Coping with a teenage vegetarian

How do you respond when your teenager announces that they want to be a vegetarian?

Whether it turns out to be just a passing phase or a decision for life, look for the opportunities in this challenge.

The announcement provides a wonderful starting point for them to gain a better understanding about foods and nutrients. Their growth and development will suffer if they eat just the usual “meat and veg” minus the meat.

Being a vegetarian is much more than just giving up certain foods. Humans require protein. Vegetarians choose to obtain theirs from non-meat sources.

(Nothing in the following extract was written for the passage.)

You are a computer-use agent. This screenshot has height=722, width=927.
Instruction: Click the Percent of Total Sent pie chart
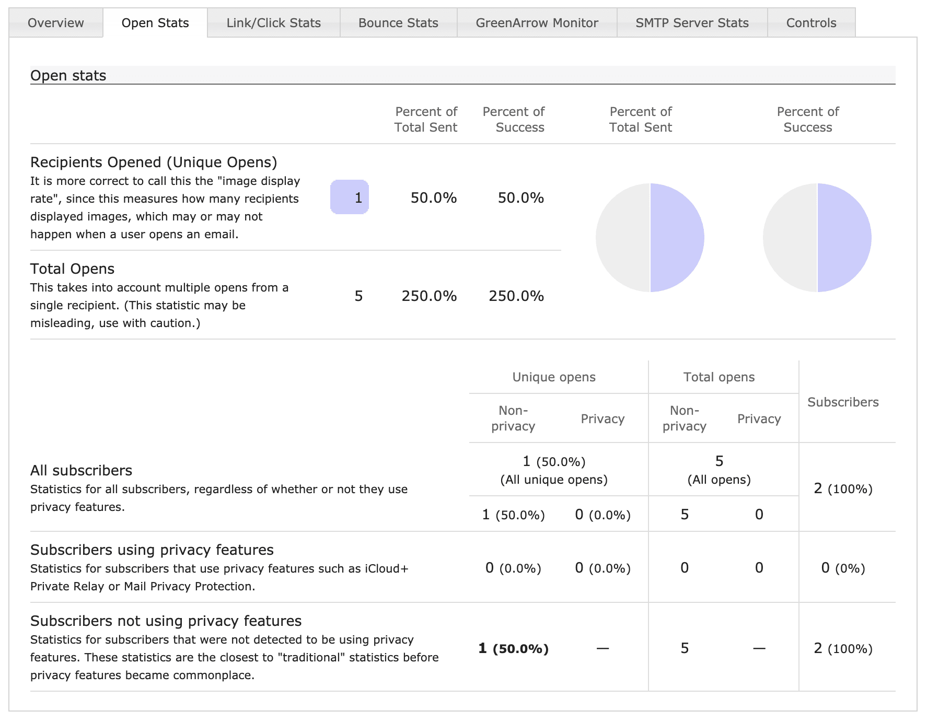[650, 238]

Often, as a first thought, eggs, milk, yoghurt, and cheese are chosen for protein intake as these are relatively familiar foods. While low-fat dairy products make it easy to get sufficient calcium and contribute to the protein intake, many dishes, such as a vegetarian quiche made with cream, cheese, eggs and flaky pastry, are too high in saturated fat to be eaten regularly. There is also another problem for vegetarians relying on these foods getting enough zinc and iron. This means that vegetarians need to look to nuts, seeds and legumes, the mainstay of vegan eating.

Vegans are vegetarians who choose to eat only plant foods. This choice calls for greater culinary creativity, and means buying, preparing, and enjoying the taste of dishes made up from a wider range of plant foods. Examples include kidney bean loaf, chickpea curry, lentil shepherd’s pie, dahl, and tofu rissoles.

These kinds of dishes are most probably new to your teenager and to your family. How can you work these into family food routines so that meals continue to be shared occasions?

A practical approach is to continue with a “meat and veg” style, but keep the meat dishes plain and simple and dress up the vegetables, which become the main dish for the vegetarian. One example could be grilled steak or baked fish with pumpkin and chickpea risotto. The rice becomes a tasty addition for the meat eaters and when you add either a green salad or steamed broccoli this becomes a complete meal for everyone.

This approach enables you to nudge the whole family towards eating more plant-based protein. The potential bonuses include reducing food costs (lower-cost protein) and improved nourishment (higher intake of health-promoting plant substances).

A mindful response to a teenager’s choice to try vegetarian food can be a springboard for enhancing the whole household’s understanding of nourishment and involvement in family food routines.